For the entries that follow, count the lines containing the string "欧洲杯投注官网" and write only the number.

▶ [Saved entries]:
%%
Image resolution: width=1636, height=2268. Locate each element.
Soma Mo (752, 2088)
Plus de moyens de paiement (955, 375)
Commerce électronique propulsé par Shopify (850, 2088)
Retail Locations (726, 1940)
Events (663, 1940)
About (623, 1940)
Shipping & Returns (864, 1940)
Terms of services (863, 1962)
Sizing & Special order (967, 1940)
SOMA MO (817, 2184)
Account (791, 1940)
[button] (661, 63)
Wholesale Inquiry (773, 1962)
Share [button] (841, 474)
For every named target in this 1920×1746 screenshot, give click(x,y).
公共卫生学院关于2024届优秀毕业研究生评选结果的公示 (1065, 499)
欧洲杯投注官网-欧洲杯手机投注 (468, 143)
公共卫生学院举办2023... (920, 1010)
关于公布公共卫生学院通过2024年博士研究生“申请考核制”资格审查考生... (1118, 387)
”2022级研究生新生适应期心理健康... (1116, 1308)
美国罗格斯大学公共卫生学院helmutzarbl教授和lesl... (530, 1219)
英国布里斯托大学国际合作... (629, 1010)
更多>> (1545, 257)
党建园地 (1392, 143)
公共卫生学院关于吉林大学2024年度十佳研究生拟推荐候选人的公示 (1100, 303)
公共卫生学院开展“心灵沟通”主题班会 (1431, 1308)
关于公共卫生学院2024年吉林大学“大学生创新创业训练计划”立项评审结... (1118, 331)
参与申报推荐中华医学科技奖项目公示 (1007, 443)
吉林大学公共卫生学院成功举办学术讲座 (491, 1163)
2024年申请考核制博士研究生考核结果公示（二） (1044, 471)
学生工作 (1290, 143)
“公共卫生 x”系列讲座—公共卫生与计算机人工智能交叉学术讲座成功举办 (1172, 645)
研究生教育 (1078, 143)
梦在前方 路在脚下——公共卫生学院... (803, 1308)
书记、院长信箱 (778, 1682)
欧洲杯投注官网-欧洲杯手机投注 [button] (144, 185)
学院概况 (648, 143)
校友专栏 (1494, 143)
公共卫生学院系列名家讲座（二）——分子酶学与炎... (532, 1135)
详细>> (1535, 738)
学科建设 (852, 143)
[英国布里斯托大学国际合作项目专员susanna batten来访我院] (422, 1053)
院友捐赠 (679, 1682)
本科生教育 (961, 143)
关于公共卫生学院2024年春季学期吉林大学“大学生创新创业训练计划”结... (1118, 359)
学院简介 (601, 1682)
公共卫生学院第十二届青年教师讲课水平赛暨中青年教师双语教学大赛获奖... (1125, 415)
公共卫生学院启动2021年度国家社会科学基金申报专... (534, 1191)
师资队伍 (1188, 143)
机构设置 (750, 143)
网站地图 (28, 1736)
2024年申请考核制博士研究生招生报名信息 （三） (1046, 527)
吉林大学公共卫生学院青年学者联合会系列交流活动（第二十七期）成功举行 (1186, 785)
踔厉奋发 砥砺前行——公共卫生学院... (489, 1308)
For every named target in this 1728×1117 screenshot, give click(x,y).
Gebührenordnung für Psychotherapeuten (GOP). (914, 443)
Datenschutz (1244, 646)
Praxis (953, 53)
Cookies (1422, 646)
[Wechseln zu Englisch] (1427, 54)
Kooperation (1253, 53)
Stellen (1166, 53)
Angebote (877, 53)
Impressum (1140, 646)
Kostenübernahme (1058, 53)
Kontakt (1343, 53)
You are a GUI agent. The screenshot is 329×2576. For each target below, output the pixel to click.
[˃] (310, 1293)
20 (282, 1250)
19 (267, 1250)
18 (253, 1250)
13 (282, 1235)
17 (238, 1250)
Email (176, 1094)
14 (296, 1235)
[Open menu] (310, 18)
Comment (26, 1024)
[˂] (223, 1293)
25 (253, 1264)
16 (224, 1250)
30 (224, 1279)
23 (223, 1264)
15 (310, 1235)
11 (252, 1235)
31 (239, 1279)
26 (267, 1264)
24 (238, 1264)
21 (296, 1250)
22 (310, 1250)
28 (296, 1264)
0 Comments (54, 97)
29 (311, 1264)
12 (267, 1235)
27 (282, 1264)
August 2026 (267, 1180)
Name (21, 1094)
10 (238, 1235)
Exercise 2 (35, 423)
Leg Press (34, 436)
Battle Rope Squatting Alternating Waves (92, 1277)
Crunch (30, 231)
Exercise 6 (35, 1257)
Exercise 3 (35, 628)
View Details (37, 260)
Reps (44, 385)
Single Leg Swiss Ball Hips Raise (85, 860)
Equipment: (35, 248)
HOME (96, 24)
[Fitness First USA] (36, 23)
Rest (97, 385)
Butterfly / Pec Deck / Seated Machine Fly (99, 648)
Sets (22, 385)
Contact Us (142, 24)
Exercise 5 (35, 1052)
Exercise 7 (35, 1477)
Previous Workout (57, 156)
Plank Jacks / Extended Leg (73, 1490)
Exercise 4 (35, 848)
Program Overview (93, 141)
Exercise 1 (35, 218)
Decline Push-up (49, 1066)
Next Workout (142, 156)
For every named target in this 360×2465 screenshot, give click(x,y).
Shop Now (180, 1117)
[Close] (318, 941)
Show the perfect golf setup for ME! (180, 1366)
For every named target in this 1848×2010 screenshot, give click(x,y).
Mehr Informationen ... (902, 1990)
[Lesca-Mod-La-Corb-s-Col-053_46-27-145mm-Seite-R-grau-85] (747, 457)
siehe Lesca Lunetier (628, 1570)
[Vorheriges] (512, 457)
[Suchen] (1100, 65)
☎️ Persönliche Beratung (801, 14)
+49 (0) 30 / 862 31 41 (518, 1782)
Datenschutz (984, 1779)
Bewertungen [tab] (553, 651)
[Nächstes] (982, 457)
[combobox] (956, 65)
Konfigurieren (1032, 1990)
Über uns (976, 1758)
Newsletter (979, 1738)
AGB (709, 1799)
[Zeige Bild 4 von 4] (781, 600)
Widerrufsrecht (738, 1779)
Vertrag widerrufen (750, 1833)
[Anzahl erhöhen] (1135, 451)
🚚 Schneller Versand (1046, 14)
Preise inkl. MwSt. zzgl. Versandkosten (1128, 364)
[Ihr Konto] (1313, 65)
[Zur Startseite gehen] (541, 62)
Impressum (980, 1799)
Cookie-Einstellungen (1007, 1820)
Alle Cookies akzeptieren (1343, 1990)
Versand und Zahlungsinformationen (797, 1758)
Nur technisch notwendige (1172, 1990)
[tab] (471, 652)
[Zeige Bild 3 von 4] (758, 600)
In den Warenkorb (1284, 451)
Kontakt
%%
▶ [Solution for this exercise]: 2